Before you return the lines below, strip out any images and keep every word as written.

● ● ●

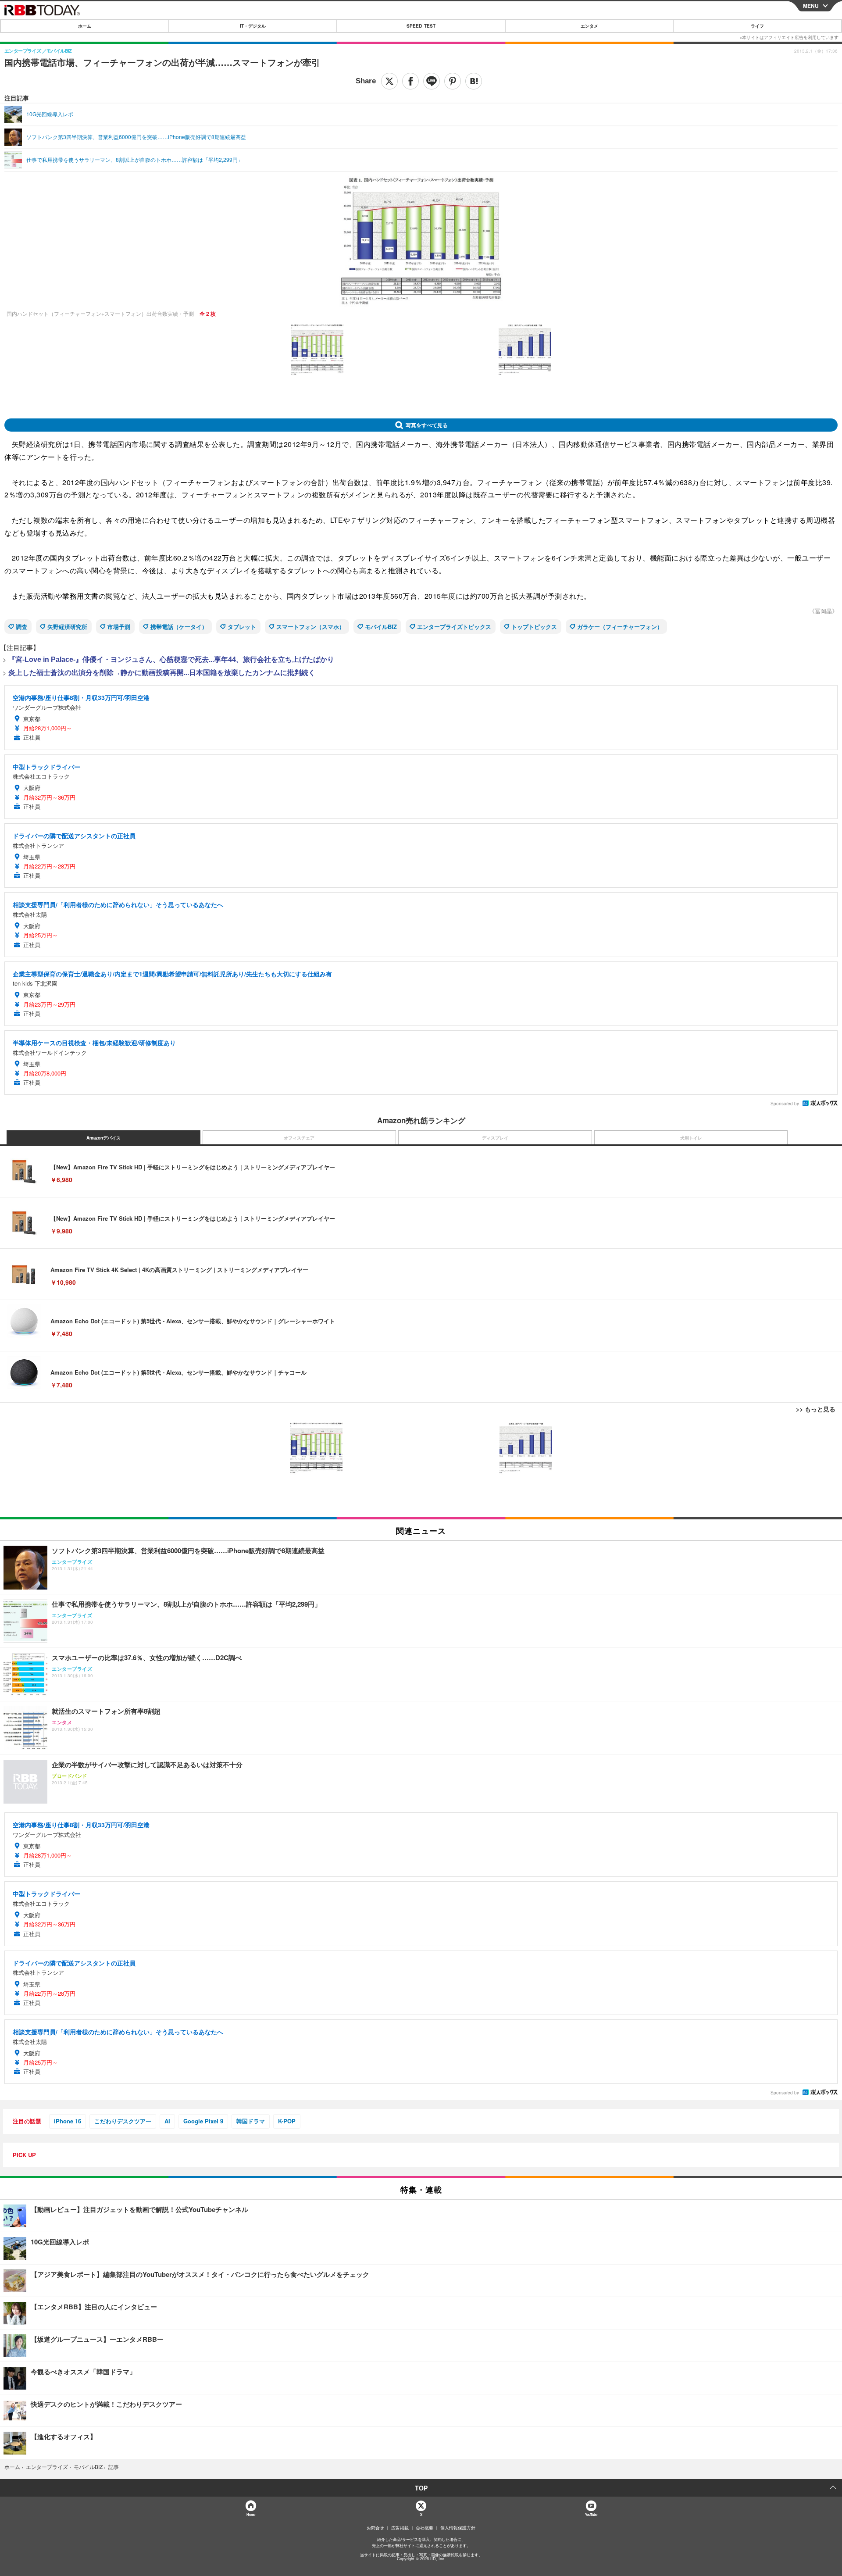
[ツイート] (389, 81)
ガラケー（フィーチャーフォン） (620, 626)
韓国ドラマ (250, 2121)
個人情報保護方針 (457, 2528)
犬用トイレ (691, 1138)
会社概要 (424, 2528)
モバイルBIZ (381, 626)
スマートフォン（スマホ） (310, 626)
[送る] (431, 81)
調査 (21, 626)
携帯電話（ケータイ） (178, 626)
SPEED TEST (421, 26)
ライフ (757, 26)
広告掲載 (400, 2528)
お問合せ (375, 2528)
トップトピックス (534, 626)
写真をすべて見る (427, 425)
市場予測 (118, 626)
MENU (811, 6)
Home (250, 2514)
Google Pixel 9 (203, 2121)
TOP (421, 2487)
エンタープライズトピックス (454, 626)
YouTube (591, 2514)
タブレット (242, 626)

● ● ●

__Your solution__.
[ツイート] (389, 81)
ガラケー（フィーチャーフォン） (620, 626)
韓国ドラマ (250, 2121)
個人情報保護方針 (457, 2528)
犬用トイレ (691, 1138)
会社概要 (424, 2528)
モバイルBIZ (381, 626)
スマートフォン（スマホ） (310, 626)
[送る] (431, 81)
調査 (21, 626)
携帯電話（ケータイ） (178, 626)
SPEED TEST (421, 26)
ライフ (757, 26)
広告掲載 (400, 2528)
お問合せ (375, 2528)
トップトピックス (534, 626)
写真をすべて見る (427, 425)
市場予測 (118, 626)
MENU (811, 6)
Home (250, 2514)
Google Pixel 9 (203, 2121)
TOP (421, 2487)
エンタープライズトピックス (454, 626)
YouTube (591, 2514)
タブレット (242, 626)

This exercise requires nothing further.